El vodevil de la vida doméstica
De interés general

El vodevil de la vida doméstica. De interés general

 

 

13/09/2013 Fuente revistaenie. Melancolía, memoria, humor y lenguaje se conjugan en “Una muchacha muy bella”, primera novela de Julián López.

 

La vuelta a la torre de la infancia, la reconstrucción de ese edén evaporado en el que un niño y su madre hacen trinchera contra el mundo, atados con un amor que rebasa la filiación para tentar el absoluto. Y al recuperar esos escenarios y climas, esas emociones casi voltaicas, Julián López en Una muchacha muy bella hace uso de un lenguaje no digamos poético, que con eso no decimos nada, sino que empuña una herramienta con la que registra sin tacañerías los detalles de cada gesto para poder traer de vuelta aquella puesta en escena con la suntuosidad que la alegría y los excesos infantiles proporcionan. Metáforas desenvueltas, selváticas, insumisas, tocadas por una hipertelia en constante proliferación semántica.

 

Y el crochet, el plumetí, el licor de peperina o el Brylcreen, como objetos arrancados al vodevil de la vida doméstica. Porque esta novela es también un ensayo de la vida urbana doméstica, con las tareas y ritos de una burguesía humilde y sofisticada, con su vecina-hada-madrina completando el elenco sentimental, a falta de un padre por el que el niño “no debía preguntar”. Y las persianas de esa casa-refugio permanentemente cerradas por los peligros de un mundo exterior en los que interviene la madre hasta finalmente caer abatida.
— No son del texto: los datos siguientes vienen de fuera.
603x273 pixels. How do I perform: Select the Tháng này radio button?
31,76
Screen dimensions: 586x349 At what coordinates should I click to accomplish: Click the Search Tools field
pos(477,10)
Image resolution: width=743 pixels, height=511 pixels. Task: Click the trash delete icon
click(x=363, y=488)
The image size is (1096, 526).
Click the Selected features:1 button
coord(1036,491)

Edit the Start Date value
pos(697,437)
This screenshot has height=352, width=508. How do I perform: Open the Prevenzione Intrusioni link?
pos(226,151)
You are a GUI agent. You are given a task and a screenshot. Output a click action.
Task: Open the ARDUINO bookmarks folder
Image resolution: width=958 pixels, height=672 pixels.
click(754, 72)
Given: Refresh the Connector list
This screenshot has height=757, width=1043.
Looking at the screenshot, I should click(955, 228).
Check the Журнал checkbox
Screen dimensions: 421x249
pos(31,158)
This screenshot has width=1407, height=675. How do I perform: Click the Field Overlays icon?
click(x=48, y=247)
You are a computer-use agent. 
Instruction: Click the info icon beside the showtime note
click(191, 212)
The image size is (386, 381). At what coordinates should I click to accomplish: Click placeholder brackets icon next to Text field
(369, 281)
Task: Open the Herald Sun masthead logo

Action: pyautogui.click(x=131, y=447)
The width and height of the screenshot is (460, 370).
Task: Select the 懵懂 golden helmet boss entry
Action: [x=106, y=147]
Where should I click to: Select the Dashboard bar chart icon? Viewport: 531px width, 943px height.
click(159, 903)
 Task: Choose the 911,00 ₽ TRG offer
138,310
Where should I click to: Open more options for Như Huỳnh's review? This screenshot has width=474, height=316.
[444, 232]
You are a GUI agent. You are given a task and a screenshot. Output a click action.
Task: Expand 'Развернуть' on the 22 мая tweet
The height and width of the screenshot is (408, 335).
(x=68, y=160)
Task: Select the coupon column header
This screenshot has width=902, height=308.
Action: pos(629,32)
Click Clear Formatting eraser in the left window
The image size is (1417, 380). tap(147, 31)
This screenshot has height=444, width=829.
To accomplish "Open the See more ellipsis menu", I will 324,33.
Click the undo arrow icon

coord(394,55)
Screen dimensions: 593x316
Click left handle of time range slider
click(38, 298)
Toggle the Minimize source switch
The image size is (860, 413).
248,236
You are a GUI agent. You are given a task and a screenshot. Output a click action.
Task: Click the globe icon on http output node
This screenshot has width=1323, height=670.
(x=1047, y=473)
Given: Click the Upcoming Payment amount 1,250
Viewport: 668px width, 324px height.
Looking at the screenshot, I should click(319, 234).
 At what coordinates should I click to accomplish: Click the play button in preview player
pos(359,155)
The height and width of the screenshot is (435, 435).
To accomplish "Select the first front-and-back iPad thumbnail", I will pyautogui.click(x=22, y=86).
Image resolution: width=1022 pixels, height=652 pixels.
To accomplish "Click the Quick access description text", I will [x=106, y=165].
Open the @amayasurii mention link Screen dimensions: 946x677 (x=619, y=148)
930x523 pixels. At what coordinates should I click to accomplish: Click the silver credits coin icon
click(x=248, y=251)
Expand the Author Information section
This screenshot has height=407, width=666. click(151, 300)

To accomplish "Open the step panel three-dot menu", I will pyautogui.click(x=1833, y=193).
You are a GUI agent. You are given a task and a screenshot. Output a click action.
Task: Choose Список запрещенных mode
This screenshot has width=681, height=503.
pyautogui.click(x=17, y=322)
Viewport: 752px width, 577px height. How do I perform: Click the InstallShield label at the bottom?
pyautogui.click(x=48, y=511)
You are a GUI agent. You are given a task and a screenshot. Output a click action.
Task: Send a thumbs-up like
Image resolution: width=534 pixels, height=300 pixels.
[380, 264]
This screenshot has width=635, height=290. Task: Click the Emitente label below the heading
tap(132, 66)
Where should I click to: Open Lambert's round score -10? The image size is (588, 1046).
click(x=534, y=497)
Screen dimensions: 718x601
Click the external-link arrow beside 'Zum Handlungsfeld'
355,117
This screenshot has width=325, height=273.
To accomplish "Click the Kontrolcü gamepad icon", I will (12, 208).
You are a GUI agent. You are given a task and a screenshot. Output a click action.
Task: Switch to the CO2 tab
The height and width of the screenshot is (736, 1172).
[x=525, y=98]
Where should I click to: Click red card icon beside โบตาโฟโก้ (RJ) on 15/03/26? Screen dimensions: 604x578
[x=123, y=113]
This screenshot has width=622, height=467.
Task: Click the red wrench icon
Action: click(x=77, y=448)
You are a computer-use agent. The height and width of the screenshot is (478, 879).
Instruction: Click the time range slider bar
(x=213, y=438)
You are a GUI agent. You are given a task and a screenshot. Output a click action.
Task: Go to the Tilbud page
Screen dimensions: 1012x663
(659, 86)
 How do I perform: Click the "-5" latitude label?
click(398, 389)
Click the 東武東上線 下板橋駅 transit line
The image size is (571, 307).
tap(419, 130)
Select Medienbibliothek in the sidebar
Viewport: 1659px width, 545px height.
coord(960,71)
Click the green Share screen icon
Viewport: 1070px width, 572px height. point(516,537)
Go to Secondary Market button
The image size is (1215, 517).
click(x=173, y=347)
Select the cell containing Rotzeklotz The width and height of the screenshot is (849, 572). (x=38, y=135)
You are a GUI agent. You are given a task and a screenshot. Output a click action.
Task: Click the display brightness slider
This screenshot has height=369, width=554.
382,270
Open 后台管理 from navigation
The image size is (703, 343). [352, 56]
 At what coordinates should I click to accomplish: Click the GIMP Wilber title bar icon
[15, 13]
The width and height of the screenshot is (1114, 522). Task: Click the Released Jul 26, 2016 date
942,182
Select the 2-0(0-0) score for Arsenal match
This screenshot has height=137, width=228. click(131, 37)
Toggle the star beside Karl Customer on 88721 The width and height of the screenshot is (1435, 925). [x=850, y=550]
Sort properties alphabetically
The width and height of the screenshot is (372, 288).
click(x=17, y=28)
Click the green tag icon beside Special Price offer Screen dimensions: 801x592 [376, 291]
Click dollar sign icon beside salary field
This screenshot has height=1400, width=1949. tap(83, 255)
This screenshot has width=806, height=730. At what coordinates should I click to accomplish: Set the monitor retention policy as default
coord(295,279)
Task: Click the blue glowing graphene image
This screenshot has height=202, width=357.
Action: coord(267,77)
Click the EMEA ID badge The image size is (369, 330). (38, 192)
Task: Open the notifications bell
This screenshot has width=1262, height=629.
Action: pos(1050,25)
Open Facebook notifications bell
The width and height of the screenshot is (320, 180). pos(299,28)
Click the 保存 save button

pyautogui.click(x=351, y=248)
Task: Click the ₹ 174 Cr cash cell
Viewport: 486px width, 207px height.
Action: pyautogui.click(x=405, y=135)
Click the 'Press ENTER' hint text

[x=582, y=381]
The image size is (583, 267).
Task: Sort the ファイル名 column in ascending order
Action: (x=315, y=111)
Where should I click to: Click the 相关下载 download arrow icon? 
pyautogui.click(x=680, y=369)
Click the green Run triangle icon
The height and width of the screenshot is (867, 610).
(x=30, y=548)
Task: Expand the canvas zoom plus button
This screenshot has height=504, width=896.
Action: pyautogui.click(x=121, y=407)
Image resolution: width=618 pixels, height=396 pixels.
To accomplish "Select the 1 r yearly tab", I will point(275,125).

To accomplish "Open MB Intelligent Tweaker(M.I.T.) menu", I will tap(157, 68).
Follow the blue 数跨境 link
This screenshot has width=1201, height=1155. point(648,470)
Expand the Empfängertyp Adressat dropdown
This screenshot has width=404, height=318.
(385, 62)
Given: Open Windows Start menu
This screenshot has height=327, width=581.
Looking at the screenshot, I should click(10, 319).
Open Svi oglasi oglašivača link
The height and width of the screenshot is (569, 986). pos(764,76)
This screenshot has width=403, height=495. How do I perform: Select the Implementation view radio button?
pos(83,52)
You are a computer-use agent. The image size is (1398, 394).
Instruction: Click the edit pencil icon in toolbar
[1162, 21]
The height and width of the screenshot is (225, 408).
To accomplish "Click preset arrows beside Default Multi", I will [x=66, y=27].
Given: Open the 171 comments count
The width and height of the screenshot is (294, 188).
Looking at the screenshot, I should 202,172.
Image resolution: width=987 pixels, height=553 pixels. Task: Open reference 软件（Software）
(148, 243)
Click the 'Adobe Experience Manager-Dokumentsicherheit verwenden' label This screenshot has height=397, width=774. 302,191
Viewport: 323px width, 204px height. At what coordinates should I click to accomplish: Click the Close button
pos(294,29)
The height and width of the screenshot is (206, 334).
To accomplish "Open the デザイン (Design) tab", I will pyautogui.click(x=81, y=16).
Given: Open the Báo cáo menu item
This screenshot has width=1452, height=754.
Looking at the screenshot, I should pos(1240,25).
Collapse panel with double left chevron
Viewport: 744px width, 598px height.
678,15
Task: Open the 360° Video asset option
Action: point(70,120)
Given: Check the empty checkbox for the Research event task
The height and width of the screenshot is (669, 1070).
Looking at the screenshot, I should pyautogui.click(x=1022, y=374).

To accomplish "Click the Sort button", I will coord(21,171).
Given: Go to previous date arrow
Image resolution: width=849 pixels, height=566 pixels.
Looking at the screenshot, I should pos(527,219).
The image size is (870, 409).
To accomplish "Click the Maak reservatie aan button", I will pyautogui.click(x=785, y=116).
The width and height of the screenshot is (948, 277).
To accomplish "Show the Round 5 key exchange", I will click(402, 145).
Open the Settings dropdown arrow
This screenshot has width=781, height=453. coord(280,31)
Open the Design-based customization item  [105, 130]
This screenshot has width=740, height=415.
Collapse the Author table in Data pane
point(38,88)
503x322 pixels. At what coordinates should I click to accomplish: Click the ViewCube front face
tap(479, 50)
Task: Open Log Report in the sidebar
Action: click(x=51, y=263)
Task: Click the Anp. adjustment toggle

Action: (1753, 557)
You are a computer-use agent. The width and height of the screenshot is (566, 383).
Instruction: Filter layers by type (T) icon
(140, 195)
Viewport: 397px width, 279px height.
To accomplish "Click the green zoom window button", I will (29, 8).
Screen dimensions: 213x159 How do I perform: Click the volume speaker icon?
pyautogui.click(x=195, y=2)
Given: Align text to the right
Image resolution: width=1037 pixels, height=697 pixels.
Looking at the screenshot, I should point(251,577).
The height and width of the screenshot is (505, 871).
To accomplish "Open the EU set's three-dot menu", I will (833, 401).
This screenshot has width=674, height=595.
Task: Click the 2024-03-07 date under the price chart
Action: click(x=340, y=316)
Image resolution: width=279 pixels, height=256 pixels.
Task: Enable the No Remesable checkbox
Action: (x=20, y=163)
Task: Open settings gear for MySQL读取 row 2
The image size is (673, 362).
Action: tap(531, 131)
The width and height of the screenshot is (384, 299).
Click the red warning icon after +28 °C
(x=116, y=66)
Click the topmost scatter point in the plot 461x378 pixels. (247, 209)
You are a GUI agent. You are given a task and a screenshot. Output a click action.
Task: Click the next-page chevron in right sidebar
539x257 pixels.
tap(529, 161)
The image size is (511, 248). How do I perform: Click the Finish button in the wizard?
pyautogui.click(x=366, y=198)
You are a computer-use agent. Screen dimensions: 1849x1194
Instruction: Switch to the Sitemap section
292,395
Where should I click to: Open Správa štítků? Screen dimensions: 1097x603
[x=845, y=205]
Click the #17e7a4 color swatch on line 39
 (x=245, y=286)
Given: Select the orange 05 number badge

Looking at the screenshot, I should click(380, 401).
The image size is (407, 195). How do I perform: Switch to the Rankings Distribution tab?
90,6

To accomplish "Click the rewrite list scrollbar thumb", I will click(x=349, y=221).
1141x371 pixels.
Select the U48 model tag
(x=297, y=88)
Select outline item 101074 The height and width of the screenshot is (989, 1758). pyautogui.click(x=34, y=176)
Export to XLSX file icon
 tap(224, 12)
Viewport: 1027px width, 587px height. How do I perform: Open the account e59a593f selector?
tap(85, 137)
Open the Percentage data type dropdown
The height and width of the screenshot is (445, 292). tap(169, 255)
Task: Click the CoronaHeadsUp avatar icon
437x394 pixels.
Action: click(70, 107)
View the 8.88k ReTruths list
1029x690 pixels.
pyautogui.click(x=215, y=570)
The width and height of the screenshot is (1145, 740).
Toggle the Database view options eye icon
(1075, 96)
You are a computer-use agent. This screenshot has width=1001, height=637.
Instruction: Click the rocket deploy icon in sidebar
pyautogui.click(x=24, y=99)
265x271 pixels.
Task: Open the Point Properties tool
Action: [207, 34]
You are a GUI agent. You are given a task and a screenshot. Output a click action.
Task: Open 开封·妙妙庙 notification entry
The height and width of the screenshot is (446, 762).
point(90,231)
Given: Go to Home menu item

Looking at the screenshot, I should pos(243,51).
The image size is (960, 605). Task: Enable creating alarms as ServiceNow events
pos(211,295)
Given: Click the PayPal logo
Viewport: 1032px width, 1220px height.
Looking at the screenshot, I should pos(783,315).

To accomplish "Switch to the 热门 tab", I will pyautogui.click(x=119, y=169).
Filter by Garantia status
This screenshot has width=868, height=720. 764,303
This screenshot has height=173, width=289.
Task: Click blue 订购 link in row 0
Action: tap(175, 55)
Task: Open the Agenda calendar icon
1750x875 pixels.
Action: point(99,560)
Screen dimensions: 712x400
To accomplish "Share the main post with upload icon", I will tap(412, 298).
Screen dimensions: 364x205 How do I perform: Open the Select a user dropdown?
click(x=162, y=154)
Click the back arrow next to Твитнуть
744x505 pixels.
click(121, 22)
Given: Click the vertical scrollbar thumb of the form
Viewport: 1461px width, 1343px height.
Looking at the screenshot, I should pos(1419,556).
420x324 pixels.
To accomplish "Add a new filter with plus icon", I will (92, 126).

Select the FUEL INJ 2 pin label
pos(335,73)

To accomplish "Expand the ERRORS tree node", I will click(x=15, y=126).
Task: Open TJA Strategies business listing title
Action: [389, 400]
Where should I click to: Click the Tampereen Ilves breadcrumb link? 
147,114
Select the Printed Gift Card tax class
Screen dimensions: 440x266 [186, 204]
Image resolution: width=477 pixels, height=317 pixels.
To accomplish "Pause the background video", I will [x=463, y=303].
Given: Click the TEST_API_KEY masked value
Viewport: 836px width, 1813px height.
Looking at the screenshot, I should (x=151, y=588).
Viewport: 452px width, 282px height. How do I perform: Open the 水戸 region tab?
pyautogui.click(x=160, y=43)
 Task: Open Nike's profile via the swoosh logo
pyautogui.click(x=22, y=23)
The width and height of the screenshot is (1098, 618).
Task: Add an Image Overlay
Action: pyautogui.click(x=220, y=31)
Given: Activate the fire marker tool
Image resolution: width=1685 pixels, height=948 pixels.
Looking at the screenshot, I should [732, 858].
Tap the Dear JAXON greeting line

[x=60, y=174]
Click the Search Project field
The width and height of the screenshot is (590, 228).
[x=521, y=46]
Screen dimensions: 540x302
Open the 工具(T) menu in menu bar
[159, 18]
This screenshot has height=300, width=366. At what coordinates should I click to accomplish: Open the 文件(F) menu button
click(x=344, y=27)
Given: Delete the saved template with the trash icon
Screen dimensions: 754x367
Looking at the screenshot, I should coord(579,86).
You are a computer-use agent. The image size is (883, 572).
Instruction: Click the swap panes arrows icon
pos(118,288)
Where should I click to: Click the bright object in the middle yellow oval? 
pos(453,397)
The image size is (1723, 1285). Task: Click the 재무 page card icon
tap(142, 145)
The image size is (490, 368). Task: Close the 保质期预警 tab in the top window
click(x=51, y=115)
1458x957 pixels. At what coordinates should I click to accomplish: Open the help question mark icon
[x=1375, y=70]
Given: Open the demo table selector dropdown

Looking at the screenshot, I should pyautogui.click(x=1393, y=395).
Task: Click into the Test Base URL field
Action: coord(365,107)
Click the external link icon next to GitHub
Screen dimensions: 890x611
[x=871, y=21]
Afuera, la amenaza de bomba en el teatro infantil, el comboy del ejército, los soldados que viajan con sus fusiles listos para disparar; todo ese infierno de los 70 pasando en breve pero significativa romería para dejar huella en las retinas del niño y una sacudida que recorrerá toda la novela.

 

Y mientras tanto el hijo observa a su madre, esa muchacha bella de piel azulina. No piensa en otra cosa sino en ella, con la que se funde en abrazos cósmicos, y en la que parece adivinar una desgracia, como si el hijo pudiera presentir del destino fracturado del adulto, y por eso anticipa el dolor y ocupa sus días en celebrar esos lazos. Y a cambio recibe un gesto recíproco cargado de sentido metafísico y no menos tierno: “mi madre admiraba el hombre en estado de semilla que había en mí”. Porque como toda novela, esta habla del tiempo, del salto del niño al adulto, y viceversa. Restauración, pues, del sujeto a través de la memoria del adulto que prefigura lo que fue y modifica los eventos: es decir, hace ficción consigo mismo.

 

Como si en los pequeños episodios del niño que fuimos se encerrara la cifra opaca del adulto que tiembla. Pero sin psicologías, sin modelos de entendimiento. Solo la experiencia y la narración, y la inevitable pérdida que acontece en estas proezas. De ahí que la melancolía flote como la niebla encima de las páginas de este libro admirable, a pesar de que los sensores del niño-adulto que lo narra captan en todo momento el lado delirante, gracioso y burlón de la realidad de ese mundo de adultos en el que casi siempre se desenvuelve. Melancolía, memoria, humor y lenguaje, ese mismo que busca ocupar, con su registro casi táctil de las emociones, olores y texturas, la soledad con la que al final se enfrentan los personajes.